Saya juga masih ingat ketika Nada dan Safa lahir. Saya masih bisa merasakan debaran ketika menunggu mereka di ruang tunggu Rumah Sakit. Ketika melihat mereka untuk pertama kali, rasanya seperti bertemu seseorang pada first blind date, dan orang yang kamu temui melebihi segala ekspektasimu. Rasanya hyjtwxcvbghtszmlqwpxfghtr. Ya, seperti itu.

Nada lahir 7 tahun yang lalu di RSUD Bekasi, yang ceritanya saya abadikan dalam Di Bawah Bendera Sarung. Sementara Safa lahir 2 tahun setelahnya. Pagi itu pukul 9. Istri saya dibawa masuk ke ruang operasi untuk di-Cesar. Saya menunggu di ruang tunggu sambil memperhatikan seorang ibu yang menggendong bayi kembar. Di kakinya gelendotan seorang anak laki-laki yang mungkin usianya 4-5 tahun. Meminta perhatian lebih dari ibunya yang sedang kerepotan menggendong dua bayi.

“Iya, nanti kalau sudah sampai rumah ya,” kata ibu tiga balita itu, “Kalau di sini mana ada yang jual?”

Anak yang dibujuk tetap merengek. Ibunya tetap sabar.

Saya membayangkan berada di posisi ibu itu. Tiga anak. Masih kecil-kecil. Semuanya minta diperhatikan. Pasti repot sekali. Seketika nyali saya ciut.

“Kembar ya, bu?” saya berbasa-basi ketika rengekan anaknya mereda.

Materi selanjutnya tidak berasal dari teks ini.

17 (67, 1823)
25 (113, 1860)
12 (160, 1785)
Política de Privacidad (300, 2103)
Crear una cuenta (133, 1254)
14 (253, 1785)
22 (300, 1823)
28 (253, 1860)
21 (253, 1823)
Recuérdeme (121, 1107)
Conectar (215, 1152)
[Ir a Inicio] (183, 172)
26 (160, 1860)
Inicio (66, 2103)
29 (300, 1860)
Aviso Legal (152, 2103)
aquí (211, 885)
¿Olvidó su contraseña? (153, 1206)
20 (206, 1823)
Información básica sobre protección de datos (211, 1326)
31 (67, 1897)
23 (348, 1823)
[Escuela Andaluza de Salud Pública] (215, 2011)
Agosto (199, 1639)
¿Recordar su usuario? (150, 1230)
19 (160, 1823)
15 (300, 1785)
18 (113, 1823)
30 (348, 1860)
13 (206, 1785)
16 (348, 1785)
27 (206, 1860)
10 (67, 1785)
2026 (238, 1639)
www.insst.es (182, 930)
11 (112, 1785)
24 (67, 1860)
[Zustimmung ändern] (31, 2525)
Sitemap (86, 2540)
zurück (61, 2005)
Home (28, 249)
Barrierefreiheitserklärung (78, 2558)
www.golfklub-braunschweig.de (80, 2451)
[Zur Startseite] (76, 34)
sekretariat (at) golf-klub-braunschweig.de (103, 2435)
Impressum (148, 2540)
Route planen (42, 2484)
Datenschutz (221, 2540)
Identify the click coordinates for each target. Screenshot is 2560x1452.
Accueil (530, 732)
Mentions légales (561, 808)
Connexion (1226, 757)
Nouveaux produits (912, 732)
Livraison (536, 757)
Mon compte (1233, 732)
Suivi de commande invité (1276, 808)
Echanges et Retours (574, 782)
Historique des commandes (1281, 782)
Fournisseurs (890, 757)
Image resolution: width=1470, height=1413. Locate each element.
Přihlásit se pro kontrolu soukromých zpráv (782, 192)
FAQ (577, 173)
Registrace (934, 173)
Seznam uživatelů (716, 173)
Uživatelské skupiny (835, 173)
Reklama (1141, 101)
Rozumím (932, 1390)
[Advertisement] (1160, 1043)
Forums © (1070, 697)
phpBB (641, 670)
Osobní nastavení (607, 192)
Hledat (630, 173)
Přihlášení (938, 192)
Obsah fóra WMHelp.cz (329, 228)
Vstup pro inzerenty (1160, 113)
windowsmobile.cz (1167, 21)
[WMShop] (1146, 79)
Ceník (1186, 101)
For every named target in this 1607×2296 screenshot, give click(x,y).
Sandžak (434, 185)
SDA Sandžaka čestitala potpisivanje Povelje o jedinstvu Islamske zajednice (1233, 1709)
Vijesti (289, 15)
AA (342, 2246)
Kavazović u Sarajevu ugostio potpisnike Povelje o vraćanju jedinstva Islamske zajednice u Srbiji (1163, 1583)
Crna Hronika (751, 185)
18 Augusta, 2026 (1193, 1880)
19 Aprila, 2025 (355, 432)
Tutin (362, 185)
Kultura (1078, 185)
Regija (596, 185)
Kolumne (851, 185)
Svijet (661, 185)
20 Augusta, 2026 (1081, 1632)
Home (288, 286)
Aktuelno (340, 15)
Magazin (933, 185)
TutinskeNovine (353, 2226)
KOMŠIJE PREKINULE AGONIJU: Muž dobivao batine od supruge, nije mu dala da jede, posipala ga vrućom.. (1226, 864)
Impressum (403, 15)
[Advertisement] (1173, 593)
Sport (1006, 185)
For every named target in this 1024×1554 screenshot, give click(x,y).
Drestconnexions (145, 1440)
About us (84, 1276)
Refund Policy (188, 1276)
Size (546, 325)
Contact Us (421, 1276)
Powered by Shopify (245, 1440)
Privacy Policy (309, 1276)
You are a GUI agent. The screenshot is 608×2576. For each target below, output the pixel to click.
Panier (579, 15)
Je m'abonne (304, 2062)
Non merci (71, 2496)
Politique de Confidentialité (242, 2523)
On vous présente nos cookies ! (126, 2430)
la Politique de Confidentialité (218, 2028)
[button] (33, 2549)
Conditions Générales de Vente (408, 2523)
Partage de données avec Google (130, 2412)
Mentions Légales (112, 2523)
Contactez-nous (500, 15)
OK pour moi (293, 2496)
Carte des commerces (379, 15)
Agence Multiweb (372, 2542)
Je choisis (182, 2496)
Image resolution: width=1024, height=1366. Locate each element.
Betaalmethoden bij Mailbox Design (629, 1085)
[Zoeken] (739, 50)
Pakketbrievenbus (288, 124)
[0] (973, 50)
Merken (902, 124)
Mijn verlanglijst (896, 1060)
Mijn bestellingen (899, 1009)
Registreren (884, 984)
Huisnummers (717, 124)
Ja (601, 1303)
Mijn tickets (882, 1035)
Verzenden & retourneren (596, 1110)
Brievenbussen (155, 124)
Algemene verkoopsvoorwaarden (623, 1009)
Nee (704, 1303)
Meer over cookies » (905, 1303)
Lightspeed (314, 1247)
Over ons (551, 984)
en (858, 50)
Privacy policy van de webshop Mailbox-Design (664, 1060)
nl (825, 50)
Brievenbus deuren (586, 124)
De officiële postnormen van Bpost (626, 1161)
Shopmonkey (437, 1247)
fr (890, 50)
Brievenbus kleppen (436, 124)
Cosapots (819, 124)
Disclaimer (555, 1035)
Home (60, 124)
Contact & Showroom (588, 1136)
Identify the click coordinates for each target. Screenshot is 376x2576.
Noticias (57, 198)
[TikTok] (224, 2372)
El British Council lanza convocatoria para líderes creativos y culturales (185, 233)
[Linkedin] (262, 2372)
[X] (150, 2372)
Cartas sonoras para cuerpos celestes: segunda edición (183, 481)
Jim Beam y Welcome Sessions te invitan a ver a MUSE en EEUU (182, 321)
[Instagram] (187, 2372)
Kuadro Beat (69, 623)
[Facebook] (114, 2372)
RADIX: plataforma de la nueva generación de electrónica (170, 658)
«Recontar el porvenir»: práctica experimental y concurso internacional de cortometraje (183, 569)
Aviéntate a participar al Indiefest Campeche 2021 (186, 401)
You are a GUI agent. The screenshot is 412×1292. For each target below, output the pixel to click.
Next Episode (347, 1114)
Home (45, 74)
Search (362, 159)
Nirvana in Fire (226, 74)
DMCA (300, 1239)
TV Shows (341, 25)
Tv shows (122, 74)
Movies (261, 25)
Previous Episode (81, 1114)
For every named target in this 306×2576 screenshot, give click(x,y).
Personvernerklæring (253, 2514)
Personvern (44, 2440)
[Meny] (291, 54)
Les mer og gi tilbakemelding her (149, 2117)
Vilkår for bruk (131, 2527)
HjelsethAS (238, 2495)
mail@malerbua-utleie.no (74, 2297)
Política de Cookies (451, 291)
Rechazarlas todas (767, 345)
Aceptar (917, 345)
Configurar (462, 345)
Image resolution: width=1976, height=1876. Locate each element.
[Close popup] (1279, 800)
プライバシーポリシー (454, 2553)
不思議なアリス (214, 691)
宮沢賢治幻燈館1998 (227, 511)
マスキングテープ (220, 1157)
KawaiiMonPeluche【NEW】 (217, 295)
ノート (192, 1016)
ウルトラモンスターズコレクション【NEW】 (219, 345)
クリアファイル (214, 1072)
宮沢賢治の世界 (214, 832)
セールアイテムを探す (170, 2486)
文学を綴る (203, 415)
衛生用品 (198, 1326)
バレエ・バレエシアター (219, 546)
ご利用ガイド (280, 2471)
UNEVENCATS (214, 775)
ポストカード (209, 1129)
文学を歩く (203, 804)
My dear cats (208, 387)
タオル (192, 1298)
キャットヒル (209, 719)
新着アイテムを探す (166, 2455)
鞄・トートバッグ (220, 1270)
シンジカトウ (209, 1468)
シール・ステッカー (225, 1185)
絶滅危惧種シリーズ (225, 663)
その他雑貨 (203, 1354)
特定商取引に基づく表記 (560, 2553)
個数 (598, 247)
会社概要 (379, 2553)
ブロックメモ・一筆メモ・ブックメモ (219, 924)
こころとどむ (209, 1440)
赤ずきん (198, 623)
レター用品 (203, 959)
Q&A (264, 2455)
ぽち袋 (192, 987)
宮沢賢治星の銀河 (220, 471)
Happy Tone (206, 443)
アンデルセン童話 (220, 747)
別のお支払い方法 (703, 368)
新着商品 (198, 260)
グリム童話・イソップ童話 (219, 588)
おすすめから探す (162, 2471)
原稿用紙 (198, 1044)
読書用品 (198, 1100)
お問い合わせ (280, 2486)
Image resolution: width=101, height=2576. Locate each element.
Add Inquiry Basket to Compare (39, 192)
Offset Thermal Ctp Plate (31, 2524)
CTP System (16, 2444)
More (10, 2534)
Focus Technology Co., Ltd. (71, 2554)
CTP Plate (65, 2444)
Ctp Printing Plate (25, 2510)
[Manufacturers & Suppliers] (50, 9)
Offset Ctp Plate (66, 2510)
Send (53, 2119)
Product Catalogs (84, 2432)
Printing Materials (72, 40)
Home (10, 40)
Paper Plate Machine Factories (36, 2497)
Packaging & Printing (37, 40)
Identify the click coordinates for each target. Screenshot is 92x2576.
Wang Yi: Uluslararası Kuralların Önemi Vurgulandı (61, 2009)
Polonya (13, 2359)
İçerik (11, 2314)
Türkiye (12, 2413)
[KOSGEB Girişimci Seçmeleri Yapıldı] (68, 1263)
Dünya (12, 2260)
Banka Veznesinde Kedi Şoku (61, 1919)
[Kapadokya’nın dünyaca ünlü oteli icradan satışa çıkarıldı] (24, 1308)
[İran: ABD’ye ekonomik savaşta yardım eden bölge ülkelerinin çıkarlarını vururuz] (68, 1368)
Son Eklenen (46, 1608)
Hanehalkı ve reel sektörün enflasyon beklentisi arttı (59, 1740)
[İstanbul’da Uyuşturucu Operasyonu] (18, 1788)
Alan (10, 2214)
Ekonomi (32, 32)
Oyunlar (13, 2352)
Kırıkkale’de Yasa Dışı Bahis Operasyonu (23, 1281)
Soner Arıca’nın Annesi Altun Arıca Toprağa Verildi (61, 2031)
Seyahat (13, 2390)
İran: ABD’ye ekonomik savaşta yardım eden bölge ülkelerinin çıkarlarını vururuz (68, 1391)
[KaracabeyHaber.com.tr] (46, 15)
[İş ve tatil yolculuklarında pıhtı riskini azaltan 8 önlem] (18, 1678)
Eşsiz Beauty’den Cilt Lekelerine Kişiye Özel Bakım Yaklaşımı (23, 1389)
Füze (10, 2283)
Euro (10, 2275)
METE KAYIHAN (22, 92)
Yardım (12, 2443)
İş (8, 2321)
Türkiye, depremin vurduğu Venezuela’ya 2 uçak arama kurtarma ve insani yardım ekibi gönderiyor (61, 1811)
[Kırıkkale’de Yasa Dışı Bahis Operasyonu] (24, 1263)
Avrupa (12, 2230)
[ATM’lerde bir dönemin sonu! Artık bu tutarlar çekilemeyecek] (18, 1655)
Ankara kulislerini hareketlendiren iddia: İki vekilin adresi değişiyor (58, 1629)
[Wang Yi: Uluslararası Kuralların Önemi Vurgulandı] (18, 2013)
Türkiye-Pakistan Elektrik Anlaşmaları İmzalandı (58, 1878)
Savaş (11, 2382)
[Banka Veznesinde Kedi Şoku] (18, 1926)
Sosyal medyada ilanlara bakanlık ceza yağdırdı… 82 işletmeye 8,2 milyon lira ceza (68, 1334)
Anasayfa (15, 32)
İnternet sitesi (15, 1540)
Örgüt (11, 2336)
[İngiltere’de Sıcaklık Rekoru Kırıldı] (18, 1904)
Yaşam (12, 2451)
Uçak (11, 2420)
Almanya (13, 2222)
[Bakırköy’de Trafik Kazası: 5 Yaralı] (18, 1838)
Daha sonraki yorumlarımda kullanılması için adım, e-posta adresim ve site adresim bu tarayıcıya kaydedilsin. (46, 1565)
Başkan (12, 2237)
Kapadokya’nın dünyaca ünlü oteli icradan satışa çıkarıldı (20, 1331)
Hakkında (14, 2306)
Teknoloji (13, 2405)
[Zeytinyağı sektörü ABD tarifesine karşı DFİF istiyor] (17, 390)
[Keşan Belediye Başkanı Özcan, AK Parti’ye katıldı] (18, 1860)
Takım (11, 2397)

“Iya, kembar tiga,” sang ibu menjawab sambil senyum, “yang satu ditinggal di rumah sama neneknya,”

Saya semakin ciut.

Alhamdulillah, putri ke tiga saya telah lahir. Kelahiran ini —sebagaimana setiap kelahiran anak-anak sebelumnya, membuat saya menjadi pribadi yang lebih baik.

Kami memanggilnya Aira Fatimatuzzahra, meminjam nama kedua neneknya dengan harapan nama itu membawa keberkahan dalam hidupnya. Karena rida dan kasih sayang mereka adalah hal yang selalu kami harapkan. Semoga Allah mengampuni dosa kedua orang tua kami dan selalu menjaga dan menyayangi mereka.

Akhirnya, hanya kepada Allah kami memohon pertolongan dan kekuatan. Meminta ampunan atas segala kesombongan dan keangkuhan.

Wahai Tuhan Maha Pemberi Petunjuk, Berikanlah pada hati kami kelapangan, keterbukaan untuk menerima segala kebaikan. Kuatkanlah kami untuk terus menemukan inspirasi untuk dapat mewujudkan segala keinginan kami.

Wahai Allah Yang Maha Sempurna, lengkapilah usaha kami yang selalu tidak pernah paripurna.
Wahai Allah yang Maha Pememberi Kesejahteraan, Anugrahkanlah kepada kami kemampuan untuk berbahagia dengan kebahagian orang lain. Jadikanlah kami jiwa-jiwa yang kaya dan berikanlah kami kemampuan menjadi kaya tanpa mengalahkan.

Wahai Allah Pemilik Masa Depan, cukupilah masa depan kami. Cukupilah kami yang tak punya penghasilan tetap, karena yang tetap hanya pemberian-Mu.

Wahai Tuhan Yang Maha Pengampun, maafkanlah segala dosaku dan keluargaku, ampunilah segala kehilafan kami yang tak kunjung selesai.

Wahai Allah yang Maha Penyayang, Jadikanlah kami dan anak keturunan kami orang-orang yang tetap mendirikan salat. Ilhamkan kepada kami untuk tetap mensyukuri nikmat yang telah Engkau anugrahkan kepada kami dan kepada anak keturunan kami. Sungguh kami bertaubat kepada-Mu dan sungguh kami adalah termasuk golongan yang berserah diri.